TASK GOAL
Repeat every line of the data verbatim.

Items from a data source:
———

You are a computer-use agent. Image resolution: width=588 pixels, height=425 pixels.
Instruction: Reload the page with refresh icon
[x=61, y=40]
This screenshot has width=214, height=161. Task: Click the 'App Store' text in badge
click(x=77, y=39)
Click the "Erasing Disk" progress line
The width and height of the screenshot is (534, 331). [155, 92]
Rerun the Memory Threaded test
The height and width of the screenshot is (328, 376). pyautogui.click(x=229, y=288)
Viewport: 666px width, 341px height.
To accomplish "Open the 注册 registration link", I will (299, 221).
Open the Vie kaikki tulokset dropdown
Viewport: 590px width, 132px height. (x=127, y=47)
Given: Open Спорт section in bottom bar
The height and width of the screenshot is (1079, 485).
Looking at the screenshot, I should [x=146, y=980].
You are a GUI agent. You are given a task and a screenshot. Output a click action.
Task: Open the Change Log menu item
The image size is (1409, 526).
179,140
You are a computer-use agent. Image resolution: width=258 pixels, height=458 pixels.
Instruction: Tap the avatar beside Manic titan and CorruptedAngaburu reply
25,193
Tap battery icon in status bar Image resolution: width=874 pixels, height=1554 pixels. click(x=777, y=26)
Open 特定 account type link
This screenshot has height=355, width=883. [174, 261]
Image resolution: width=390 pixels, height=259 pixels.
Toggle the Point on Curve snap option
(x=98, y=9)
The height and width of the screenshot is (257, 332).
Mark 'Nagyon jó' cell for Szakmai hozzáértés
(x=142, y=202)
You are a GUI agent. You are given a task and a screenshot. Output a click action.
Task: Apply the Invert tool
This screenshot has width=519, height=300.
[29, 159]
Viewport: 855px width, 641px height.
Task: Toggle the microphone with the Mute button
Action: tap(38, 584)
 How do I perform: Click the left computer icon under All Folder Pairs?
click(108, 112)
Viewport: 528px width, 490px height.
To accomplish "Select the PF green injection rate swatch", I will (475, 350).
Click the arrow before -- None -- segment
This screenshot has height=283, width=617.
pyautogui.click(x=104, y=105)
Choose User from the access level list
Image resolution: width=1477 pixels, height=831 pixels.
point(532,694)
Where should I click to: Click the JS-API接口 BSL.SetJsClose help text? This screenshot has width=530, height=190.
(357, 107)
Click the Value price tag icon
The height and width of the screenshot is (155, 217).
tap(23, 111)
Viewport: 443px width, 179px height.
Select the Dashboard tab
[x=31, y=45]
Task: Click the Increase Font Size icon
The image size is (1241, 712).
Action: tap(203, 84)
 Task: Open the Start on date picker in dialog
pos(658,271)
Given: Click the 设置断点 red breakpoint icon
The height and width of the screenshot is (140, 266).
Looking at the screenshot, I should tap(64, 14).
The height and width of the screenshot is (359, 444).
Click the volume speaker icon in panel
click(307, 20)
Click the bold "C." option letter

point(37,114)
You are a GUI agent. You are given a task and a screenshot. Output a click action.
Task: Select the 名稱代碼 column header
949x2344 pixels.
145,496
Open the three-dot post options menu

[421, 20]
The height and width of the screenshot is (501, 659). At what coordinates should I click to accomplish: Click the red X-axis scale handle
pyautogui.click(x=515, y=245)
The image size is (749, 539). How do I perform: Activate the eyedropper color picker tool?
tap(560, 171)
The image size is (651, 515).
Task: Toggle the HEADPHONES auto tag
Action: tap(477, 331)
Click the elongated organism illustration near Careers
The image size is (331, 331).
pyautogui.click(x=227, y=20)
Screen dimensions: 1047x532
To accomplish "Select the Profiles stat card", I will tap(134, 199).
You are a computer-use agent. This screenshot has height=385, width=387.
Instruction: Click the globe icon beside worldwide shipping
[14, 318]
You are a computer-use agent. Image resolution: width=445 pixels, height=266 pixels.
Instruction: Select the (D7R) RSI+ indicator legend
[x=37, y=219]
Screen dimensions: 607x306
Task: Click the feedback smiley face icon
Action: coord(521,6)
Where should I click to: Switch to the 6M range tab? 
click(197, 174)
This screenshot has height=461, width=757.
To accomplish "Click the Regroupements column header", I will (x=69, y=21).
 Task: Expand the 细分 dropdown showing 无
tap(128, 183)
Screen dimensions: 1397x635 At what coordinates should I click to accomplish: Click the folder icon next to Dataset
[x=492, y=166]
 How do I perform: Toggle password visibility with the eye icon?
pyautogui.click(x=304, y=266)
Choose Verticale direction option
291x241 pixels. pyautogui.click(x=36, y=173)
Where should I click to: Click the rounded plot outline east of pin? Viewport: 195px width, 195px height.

———

FINISHED TASK
You are a computer-use agent. Image resolution: width=588 pixels, height=425 pixels.
Instruction: Reload the page with refresh icon
[x=61, y=40]
This screenshot has width=214, height=161. Task: Click the 'App Store' text in badge
click(x=77, y=39)
Click the "Erasing Disk" progress line
The width and height of the screenshot is (534, 331). [155, 92]
Rerun the Memory Threaded test
The height and width of the screenshot is (328, 376). pyautogui.click(x=229, y=288)
Viewport: 666px width, 341px height.
To accomplish "Open the 注册 registration link", I will (299, 221).
Open the Vie kaikki tulokset dropdown
Viewport: 590px width, 132px height. (x=127, y=47)
Given: Open Спорт section in bottom bar
The height and width of the screenshot is (1079, 485).
Looking at the screenshot, I should [x=146, y=980].
You are a GUI agent. You are given a task and a screenshot. Output a click action.
Task: Open the Change Log menu item
The image size is (1409, 526).
179,140
You are a computer-use agent. Image resolution: width=258 pixels, height=458 pixels.
Instruction: Tap the avatar beside Manic titan and CorruptedAngaburu reply
25,193
Tap battery icon in status bar Image resolution: width=874 pixels, height=1554 pixels. click(x=777, y=26)
Open 特定 account type link
This screenshot has height=355, width=883. [174, 261]
Image resolution: width=390 pixels, height=259 pixels.
Toggle the Point on Curve snap option
(x=98, y=9)
The height and width of the screenshot is (257, 332).
Mark 'Nagyon jó' cell for Szakmai hozzáértés
(x=142, y=202)
You are a GUI agent. You are given a task and a screenshot. Output a click action.
Task: Apply the Invert tool
This screenshot has width=519, height=300.
[29, 159]
Viewport: 855px width, 641px height.
Task: Toggle the microphone with the Mute button
Action: tap(38, 584)
 How do I perform: Click the left computer icon under All Folder Pairs?
click(108, 112)
Viewport: 528px width, 490px height.
To accomplish "Select the PF green injection rate swatch", I will (475, 350).
Click the arrow before -- None -- segment
This screenshot has height=283, width=617.
pyautogui.click(x=104, y=105)
Choose User from the access level list
Image resolution: width=1477 pixels, height=831 pixels.
point(532,694)
Where should I click to: Click the JS-API接口 BSL.SetJsClose help text? This screenshot has width=530, height=190.
(357, 107)
Click the Value price tag icon
The height and width of the screenshot is (155, 217).
tap(23, 111)
Viewport: 443px width, 179px height.
Select the Dashboard tab
[x=31, y=45]
Task: Click the Increase Font Size icon
The image size is (1241, 712).
Action: tap(203, 84)
 Task: Open the Start on date picker in dialog
pos(658,271)
Given: Click the 设置断点 red breakpoint icon
The height and width of the screenshot is (140, 266).
Looking at the screenshot, I should tap(64, 14).
The height and width of the screenshot is (359, 444).
Click the volume speaker icon in panel
click(307, 20)
Click the bold "C." option letter

point(37,114)
You are a GUI agent. You are given a task and a screenshot. Output a click action.
Task: Select the 名稱代碼 column header
949x2344 pixels.
145,496
Open the three-dot post options menu

[421, 20]
The height and width of the screenshot is (501, 659). At what coordinates should I click to accomplish: Click the red X-axis scale handle
pyautogui.click(x=515, y=245)
The image size is (749, 539). How do I perform: Activate the eyedropper color picker tool?
tap(560, 171)
The image size is (651, 515).
Task: Toggle the HEADPHONES auto tag
Action: tap(477, 331)
Click the elongated organism illustration near Careers
The image size is (331, 331).
pyautogui.click(x=227, y=20)
Screen dimensions: 1047x532
To accomplish "Select the Profiles stat card", I will tap(134, 199).
You are a computer-use agent. This screenshot has height=385, width=387.
Instruction: Click the globe icon beside worldwide shipping
[14, 318]
You are a computer-use agent. Image resolution: width=445 pixels, height=266 pixels.
Instruction: Select the (D7R) RSI+ indicator legend
[x=37, y=219]
Screen dimensions: 607x306
Task: Click the feedback smiley face icon
Action: coord(521,6)
Where should I click to: Switch to the 6M range tab? 
click(197, 174)
This screenshot has height=461, width=757.
To accomplish "Click the Regroupements column header", I will (x=69, y=21).
 Task: Expand the 细分 dropdown showing 无
tap(128, 183)
Screen dimensions: 1397x635 At what coordinates should I click to accomplish: Click the folder icon next to Dataset
[x=492, y=166]
 How do I perform: Toggle password visibility with the eye icon?
pyautogui.click(x=304, y=266)
Choose Verticale direction option
291x241 pixels. pyautogui.click(x=36, y=173)
Where should I click to: Click the rounded plot outline east of pin? Viewport: 195px width, 195px height.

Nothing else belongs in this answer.